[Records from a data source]
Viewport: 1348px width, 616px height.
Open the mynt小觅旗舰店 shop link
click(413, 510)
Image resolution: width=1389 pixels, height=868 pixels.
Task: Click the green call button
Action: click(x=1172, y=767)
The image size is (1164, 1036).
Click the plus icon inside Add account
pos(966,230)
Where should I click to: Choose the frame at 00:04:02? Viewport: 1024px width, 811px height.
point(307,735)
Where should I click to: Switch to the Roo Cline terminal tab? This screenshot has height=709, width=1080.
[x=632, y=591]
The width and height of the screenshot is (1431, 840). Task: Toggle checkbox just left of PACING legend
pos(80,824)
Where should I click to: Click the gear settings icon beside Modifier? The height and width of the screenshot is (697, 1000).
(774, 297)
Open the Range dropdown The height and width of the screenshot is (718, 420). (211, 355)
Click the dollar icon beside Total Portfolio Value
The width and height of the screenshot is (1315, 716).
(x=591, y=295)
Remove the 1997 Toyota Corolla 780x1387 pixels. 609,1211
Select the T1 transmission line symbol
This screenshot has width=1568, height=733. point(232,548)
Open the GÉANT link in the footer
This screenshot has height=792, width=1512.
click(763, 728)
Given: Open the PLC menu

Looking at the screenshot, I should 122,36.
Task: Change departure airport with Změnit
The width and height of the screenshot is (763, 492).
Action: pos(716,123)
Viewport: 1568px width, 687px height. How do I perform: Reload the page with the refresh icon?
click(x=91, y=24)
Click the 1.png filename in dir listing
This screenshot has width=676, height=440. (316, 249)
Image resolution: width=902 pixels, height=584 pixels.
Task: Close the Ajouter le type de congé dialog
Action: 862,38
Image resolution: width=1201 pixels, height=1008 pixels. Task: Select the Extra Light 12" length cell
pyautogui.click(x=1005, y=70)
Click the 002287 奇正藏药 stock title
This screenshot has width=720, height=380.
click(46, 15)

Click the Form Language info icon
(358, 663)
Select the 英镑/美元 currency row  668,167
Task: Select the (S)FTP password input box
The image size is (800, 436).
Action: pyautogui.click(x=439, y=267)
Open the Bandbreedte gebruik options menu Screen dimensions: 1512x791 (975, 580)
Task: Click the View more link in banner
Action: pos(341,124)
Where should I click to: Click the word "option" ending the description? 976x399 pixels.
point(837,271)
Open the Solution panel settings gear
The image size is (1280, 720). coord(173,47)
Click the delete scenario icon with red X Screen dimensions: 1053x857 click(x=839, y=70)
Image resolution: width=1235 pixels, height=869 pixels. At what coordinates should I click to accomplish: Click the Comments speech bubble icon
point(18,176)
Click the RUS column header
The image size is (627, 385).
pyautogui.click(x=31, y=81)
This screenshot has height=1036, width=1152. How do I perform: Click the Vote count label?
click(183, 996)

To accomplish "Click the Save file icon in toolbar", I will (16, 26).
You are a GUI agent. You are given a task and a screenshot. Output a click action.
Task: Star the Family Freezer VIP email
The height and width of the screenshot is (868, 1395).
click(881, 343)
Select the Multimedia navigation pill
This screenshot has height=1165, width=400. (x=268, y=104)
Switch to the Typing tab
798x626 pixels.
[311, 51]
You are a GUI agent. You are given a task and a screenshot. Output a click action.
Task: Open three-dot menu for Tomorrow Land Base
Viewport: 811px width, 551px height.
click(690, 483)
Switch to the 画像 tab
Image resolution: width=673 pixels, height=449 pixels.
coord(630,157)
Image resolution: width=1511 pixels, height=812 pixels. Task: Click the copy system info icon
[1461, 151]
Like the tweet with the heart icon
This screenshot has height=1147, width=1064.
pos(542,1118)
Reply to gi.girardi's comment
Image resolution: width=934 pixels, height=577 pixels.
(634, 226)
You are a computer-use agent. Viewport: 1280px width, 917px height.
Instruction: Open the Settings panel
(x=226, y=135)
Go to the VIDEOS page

• **WORK REQUEST**
Output every record above, exactly as written.

• **RESPONSE TO THE TASK**
Viewport: 1348px width, 616px height.
Open the mynt小觅旗舰店 shop link
click(413, 510)
Image resolution: width=1389 pixels, height=868 pixels.
Task: Click the green call button
Action: click(x=1172, y=767)
The image size is (1164, 1036).
Click the plus icon inside Add account
pos(966,230)
Where should I click to: Choose the frame at 00:04:02? Viewport: 1024px width, 811px height.
point(307,735)
Where should I click to: Switch to the Roo Cline terminal tab? This screenshot has height=709, width=1080.
[x=632, y=591]
The width and height of the screenshot is (1431, 840). Task: Toggle checkbox just left of PACING legend
pos(80,824)
Where should I click to: Click the gear settings icon beside Modifier? The height and width of the screenshot is (697, 1000).
(774, 297)
Open the Range dropdown The height and width of the screenshot is (718, 420). (211, 355)
Click the dollar icon beside Total Portfolio Value
The width and height of the screenshot is (1315, 716).
(x=591, y=295)
Remove the 1997 Toyota Corolla 780x1387 pixels. 609,1211
Select the T1 transmission line symbol
This screenshot has width=1568, height=733. point(232,548)
Open the GÉANT link in the footer
This screenshot has height=792, width=1512.
click(763, 728)
Given: Open the PLC menu

Looking at the screenshot, I should 122,36.
Task: Change departure airport with Změnit
The width and height of the screenshot is (763, 492).
Action: pos(716,123)
Viewport: 1568px width, 687px height. How do I perform: Reload the page with the refresh icon?
click(x=91, y=24)
Click the 1.png filename in dir listing
This screenshot has width=676, height=440. (316, 249)
Image resolution: width=902 pixels, height=584 pixels.
Task: Close the Ajouter le type de congé dialog
Action: 862,38
Image resolution: width=1201 pixels, height=1008 pixels. Task: Select the Extra Light 12" length cell
pyautogui.click(x=1005, y=70)
Click the 002287 奇正藏药 stock title
This screenshot has width=720, height=380.
click(46, 15)

Click the Form Language info icon
(358, 663)
Select the 英镑/美元 currency row  668,167
Task: Select the (S)FTP password input box
The image size is (800, 436).
Action: pyautogui.click(x=439, y=267)
Open the Bandbreedte gebruik options menu Screen dimensions: 1512x791 (975, 580)
Task: Click the View more link in banner
Action: pos(341,124)
Where should I click to: Click the word "option" ending the description? 976x399 pixels.
point(837,271)
Open the Solution panel settings gear
The image size is (1280, 720). coord(173,47)
Click the delete scenario icon with red X Screen dimensions: 1053x857 click(x=839, y=70)
Image resolution: width=1235 pixels, height=869 pixels. At what coordinates should I click to accomplish: Click the Comments speech bubble icon
point(18,176)
Click the RUS column header
The image size is (627, 385).
pyautogui.click(x=31, y=81)
This screenshot has height=1036, width=1152. How do I perform: Click the Vote count label?
click(183, 996)

To accomplish "Click the Save file icon in toolbar", I will (16, 26).
You are a GUI agent. You are given a task and a screenshot. Output a click action.
Task: Star the Family Freezer VIP email
The height and width of the screenshot is (868, 1395).
click(881, 343)
Select the Multimedia navigation pill
This screenshot has height=1165, width=400. (x=268, y=104)
Switch to the Typing tab
798x626 pixels.
[311, 51]
You are a GUI agent. You are given a task and a screenshot. Output a click action.
Task: Open three-dot menu for Tomorrow Land Base
Viewport: 811px width, 551px height.
click(690, 483)
Switch to the 画像 tab
Image resolution: width=673 pixels, height=449 pixels.
coord(630,157)
Image resolution: width=1511 pixels, height=812 pixels. Task: Click the copy system info icon
[1461, 151]
Like the tweet with the heart icon
This screenshot has height=1147, width=1064.
pos(542,1118)
Reply to gi.girardi's comment
Image resolution: width=934 pixels, height=577 pixels.
(634, 226)
You are a computer-use agent. Viewport: 1280px width, 917px height.
Instruction: Open the Settings panel
(x=226, y=135)
Go to the VIDEOS page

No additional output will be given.